The Board’s approval of the MSAG report and recommendations launches Phase III: the establishment

    of the American Board of Addiction Medicine, leading over several years to the development of


accredited training in Addiction Medicine, and ultimately leading to ABMS recognition of Addiction


The specific steps recommended by the MSAG and approved by the ASAM Board of Directors include

    the following:

    Step 1. ASAM will encourage and assist in the development of an American Board of Addiction Medicine (ABAM), with incorporation of ABAM targeted for the end of 2007.

    Step 2. The ASAM President and Executive Vice President will communicate and engage in dialogue with officials of ABMS member specialty Boards and medical specialty societies regarding the ASAM

    Board’s decision and plans. The dialogue will include leaders of the American Board of Medical

    Specialties, the Accreditation Council for Graduate Medical Education, the American Medical

    Association, and other parties with an interest in formal recognition of the specialty of Addiction

    Medicine by the ABMS.

    Step 3. The Medical Specialty Action Group will continue its work until ABAM has been created. The MSAG will be reconstituted to include ASAM members who are Board-certified in the specialties whose

    Boards and medical societies are prospective sponsors of ABAM. The reconstituted MSAG will be

    responsible for suggesting a governance and staff structure for ABAM, as well as the initial requirements

    for a mission statement, budget and operating plan.

    Step 4. After ASAM’s 2008 certification examination, the process of certifying individual physicians in Addiction Medicine will be transferred from ASAM to ABAM. This will require that the MSAG (a)

    determine the value of the intellectual property ASAM has invested in developing and refining its

    Credentialing Program over the past two decades, and (b) devise a process for transferring ownership of

    the ASAM Credentialing Program to the American Board of Addiction Medicine.

    Step 5. While ABAM will begin certifying individual physicians in 2009, it will not be in a position to submit a credible application to the ABMS via the Liaison Committee on Specialty Boards until there

    exist a sufficient number of ACGME-accredited training programs in Addiction Medicine. The sequential

    steps to achieve that reality include:

    a. The reconstituted MSAG will initiate a plan to conduct and publish the results of a survey of

    existing fellowship programs in Addiction Medicine (this catalog will complement the existing

    catalog of Addiction Psychiatry fellowships prepared by the Center for Medical Fellowships in

    Alcoholism and Drug Abuse at New York University).

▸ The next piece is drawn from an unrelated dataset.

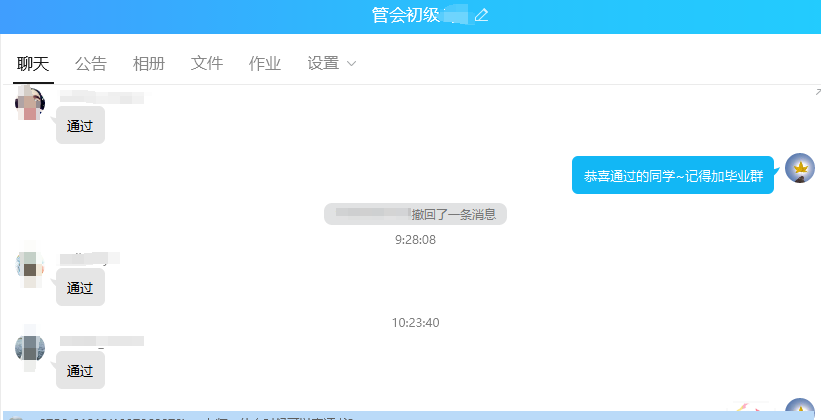Select the 作业 homework tab
The image size is (821, 420).
click(x=265, y=64)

    b. ABAM will confer with leaders of multiple medical specialty societies, including ASAM, to

    obtain their input to the documents defining the core content, core competencies, and scope of

    practice of Addiction Medicine

    c. ABAM will develop an accreditation process for training programs in Addiction Medicine,

    modeled after the ACGME guidelines for accreditation of training programs.

    d. After several years of carefully evaluated activity, ABAM will apply to the ACGME for approval

    of its accreditation process for training programs in Addiction Medicine.

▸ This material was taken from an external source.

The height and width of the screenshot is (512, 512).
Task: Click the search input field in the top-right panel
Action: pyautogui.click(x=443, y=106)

    Step 6. With its certification of individual physicians established and the ACGME’s accreditation of its training programs attained, ABAM will submit an application for recognition by the American Board of

    Medical Specialties (ABMS) as a conjoint Board of the ABMS, or for subspecialty certification of


Addiction Medicine by multiple ABMS medical specialty Boards, whichever path best serves the

    interests of patients and the specialty of Addiction Medicine.

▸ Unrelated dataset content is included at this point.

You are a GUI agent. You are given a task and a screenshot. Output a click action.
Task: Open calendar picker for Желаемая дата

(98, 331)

Step 7. In order to fund the MSAG’s ongoing activities, the ASAM Board approved an initial budget

    and authorized the use of monies from the Society’s reserve fund and other available sources.

Step 8. The ASAM Board directed that the MSAG submit a progress report at the October 2007 meeting,

    describing the group’s further findings and achievements. The ASAM Board also determined that, after

    its anticipated incorporation in December 2007, the leaders of ABAM should be invited and encouraged

    to report regularly to the ASAM Board of Directors on ABAM’s findings and achievements.